Below are several records. Retype exactly those lines running from the one with "Task: Open the Quota dropdown set to Default" through the one with "Given: Save temporary", end lines included, and no others.

"""

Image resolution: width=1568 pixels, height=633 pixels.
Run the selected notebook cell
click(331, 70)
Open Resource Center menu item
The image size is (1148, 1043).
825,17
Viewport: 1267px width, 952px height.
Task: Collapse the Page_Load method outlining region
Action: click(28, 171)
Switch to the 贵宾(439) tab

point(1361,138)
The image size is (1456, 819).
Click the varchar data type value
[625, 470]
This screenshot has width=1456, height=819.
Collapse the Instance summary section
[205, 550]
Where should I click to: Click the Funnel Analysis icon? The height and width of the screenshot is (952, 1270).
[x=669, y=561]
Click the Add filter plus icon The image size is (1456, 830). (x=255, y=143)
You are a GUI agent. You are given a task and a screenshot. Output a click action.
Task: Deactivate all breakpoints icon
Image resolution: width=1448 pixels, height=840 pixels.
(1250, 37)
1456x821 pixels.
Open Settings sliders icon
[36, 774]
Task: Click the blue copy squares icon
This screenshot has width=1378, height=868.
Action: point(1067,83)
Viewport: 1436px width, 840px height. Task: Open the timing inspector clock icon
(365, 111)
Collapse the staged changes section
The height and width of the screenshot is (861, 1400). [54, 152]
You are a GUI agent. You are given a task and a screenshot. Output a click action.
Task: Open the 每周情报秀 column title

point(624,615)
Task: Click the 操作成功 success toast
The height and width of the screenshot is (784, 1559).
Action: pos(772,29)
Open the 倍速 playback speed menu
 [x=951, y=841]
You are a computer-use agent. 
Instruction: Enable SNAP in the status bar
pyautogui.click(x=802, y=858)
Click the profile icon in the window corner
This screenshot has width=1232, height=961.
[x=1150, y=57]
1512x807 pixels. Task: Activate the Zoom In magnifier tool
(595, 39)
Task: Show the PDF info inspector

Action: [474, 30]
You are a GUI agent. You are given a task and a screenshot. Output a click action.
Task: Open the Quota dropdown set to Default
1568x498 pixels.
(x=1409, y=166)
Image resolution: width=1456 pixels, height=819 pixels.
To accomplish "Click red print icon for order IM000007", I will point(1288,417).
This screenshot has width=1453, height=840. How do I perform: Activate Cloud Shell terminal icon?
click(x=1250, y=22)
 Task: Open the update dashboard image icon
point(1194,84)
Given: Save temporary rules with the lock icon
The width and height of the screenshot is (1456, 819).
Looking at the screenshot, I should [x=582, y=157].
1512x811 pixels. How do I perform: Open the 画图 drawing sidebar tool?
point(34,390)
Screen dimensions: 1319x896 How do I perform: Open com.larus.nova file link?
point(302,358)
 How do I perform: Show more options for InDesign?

"""

- _OUTPUT OF THE TASK_:
Task: Open the Quota dropdown set to Default
1568x498 pixels.
(x=1409, y=166)
Image resolution: width=1456 pixels, height=819 pixels.
To accomplish "Click red print icon for order IM000007", I will point(1288,417).
This screenshot has width=1453, height=840. How do I perform: Activate Cloud Shell terminal icon?
click(x=1250, y=22)
 Task: Open the update dashboard image icon
point(1194,84)
Given: Save temporary rules with the lock icon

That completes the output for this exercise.